**What you should do:** Render the rows as a Markdown table with columns Row and Line, one entry per line and blank lines omitted, covering only the stretch that opens with the line containing "Screen dimensions: 272x192" and closes with the line containing "coord(30,158)". Leave the pictures out of your answer.

**Data supplied:**
———

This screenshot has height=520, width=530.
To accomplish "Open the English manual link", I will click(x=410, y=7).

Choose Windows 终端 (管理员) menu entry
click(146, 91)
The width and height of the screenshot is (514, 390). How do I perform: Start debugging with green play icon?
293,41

———

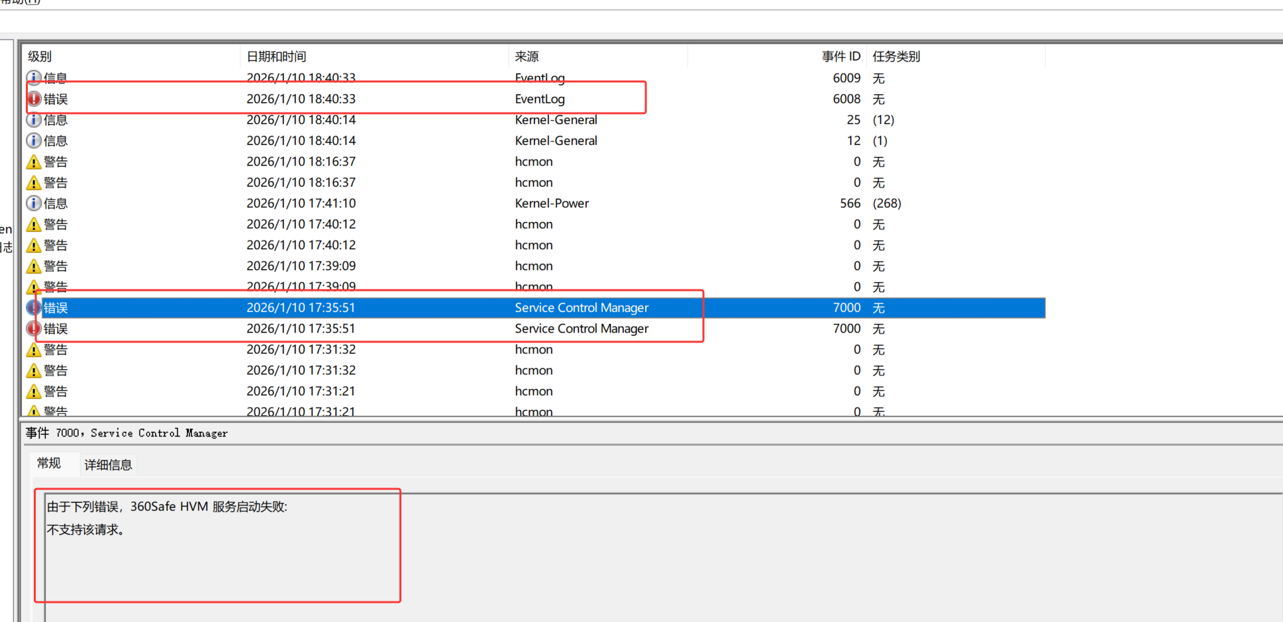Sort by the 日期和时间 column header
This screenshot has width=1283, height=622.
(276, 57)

———

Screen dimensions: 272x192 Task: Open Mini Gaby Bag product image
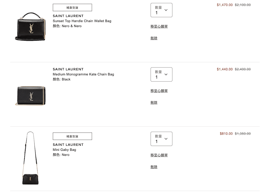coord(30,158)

———

**The answer:**
| Row | Line |
|---|---|
| 1 | Screen dimensions: 272x192 Task: Open Mini Gaby Bag product image |
| 2 | coord(30,158) |